Pourtant, l’effet a été limité. Une enquête récente du cabinet de conseil McKinsey &Co. a constaté que plus de la moitié des 10 000 personnes interrogées préfèrent toujours une marque étrangère pour les préparations pour bébés. Les parents continuent de s’approvisionner en produits laitiers étrangers à Hong Kong voisine, provoquant parfois une pénurie de lait en poudre dans la région — obligeant le gouvernement de la ville à limiter la quantité de lait en poudre que les Chinois continentaux peuvent rapporter de Hong Kong.
Un trou noir de confiance
La peur est si profondément enracinée qu’elle va au-delà du lait en poudre — les rumeurs alimentaires sur des choses telles que les algues en plastique et les raisins sans pépins cultivés avec des médicaments contraceptifs envoient souvent les consommateurs dans un tourbillon.
Il y a au moins trois raisons à l’incapacité de restaurer la confiance des gens dans l’alimentation domestique, note Huang Yanzhong, chercheur principal en santé mondiale au Council for Foreign Relations à New York.
La première est l’utilisation excessive de pesticides et d’engrais dans les années 1980 (pdf, p. 3), qui a contaminé les terres agricoles et pourrait être transférée aux vaches qui mangent cette herbe. Le gouvernement vient tout juste de commencer à s’attaquer au problème, a déclaré Huang dans une interview à Quartz. La Chine a également une méthode de réglementation descendante, ce qui rend difficile pour le public de s’engager dans le processus, en particulier compte tenu du manque de liberté de la presse, dit-il. Il y a aussi une perception générale d’un « déclin moral” en Chine, où les gens essaient de gagner de l’argent par tous les moyens, ajoute Huang, notant que parfois même les agriculteurs eux-mêmes ne mangent pas ce qu’ils cultivent (lien en chinois) pour le marché.
« Il est très difficile d’avoir un fort sentiment d’optimisme”, explique Huang.
Ce n’est pas que le lait étranger soit à l’abri des problèmes de sécurité — plus tôt cette année, un producteur français de lait en poudre a rappelé 7 000 tonnes de préparations pour nourrissons après que des bébés soient tombés malades en consommant des produits de l’entreprise contaminés par des salmonelles. Pourtant, les parents ne font toujours pas autant confiance aux marques nationales qu’aux marques étrangères. Même si « les aliments en Chine sont généralement sûrs, le risque d’incident lié à la sécurité alimentaire reste élevé”, explique Yasuda.
Pour les parents, la leçon a été qu’il vaut mieux être très prudent plutôt que désolé.

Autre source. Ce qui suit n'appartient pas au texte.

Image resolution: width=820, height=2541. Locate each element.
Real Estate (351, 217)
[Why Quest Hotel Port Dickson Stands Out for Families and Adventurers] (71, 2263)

« J’ai l’impression que la poudre pour bébé étrangère est meilleure”, explique Zeng Yingpei, 25 ans, qui vit dans la ville méridionale de Foshan et achète du lait maternisé allemand pour son enfant de deux ans. Citant le scandale Sanlu, elle a cité un refrain populaire: « Il suffit d’une souris qui tombe pour ruiner tout le pot de porridge.”